No. I’m going to be giving a good chunk of them away. The function for me is just distraction and busywork so I don’t go crazy worrying over things I can’t control. Once they’re done, they no longer have a function for me. A few I’ll keep as remembrances of 2020, but most I’ll be glad not to see again.

Handwork is useful because it’s small, portable, doesn’t need any electrical devices, can be done well with small scraps, and is one-size-fits-all, so easier to give away. I’m hoping that this will be something I can do in the hospital during the surgery and immediate recovery. I guess we’ll see. Everything is still up in the air; if the surgery goes ahead on Dec 3, we still don’t know much about the recovery itself, except for “3 months in a wheelchair per hip with no weight-bearing activity.” And even that’s a bit of a guess, since the skeletal condition necessitating the hip replacements could very well complicate healing, and there’s no way to know as there’s no medical record of someone with Echo’s condition getting this kind of surgery.
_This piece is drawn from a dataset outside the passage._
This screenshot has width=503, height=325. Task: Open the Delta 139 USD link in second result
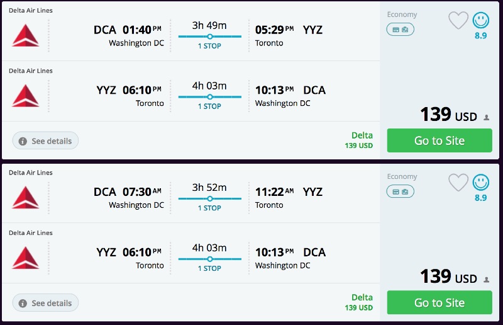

I’ve been staring at this screen for an hour trying to think of a neat and tidy ending (of note: the deadline for the appointment call passed while I was doing so, so it’s time to harass doctors’ offices again), but the only thing we know with any certainty about the next year of our lives right now is that Echo’s pain will increase until the surgery.

~

*Echo/they is not really new, but they’ve been asking me not to make any announcements or use the new names or pronouns online for a while. Until they asked me to stop using the old ones recently, and weren’t keen on the idea of an announcement. So yes, I bet this is confusing, but there you go.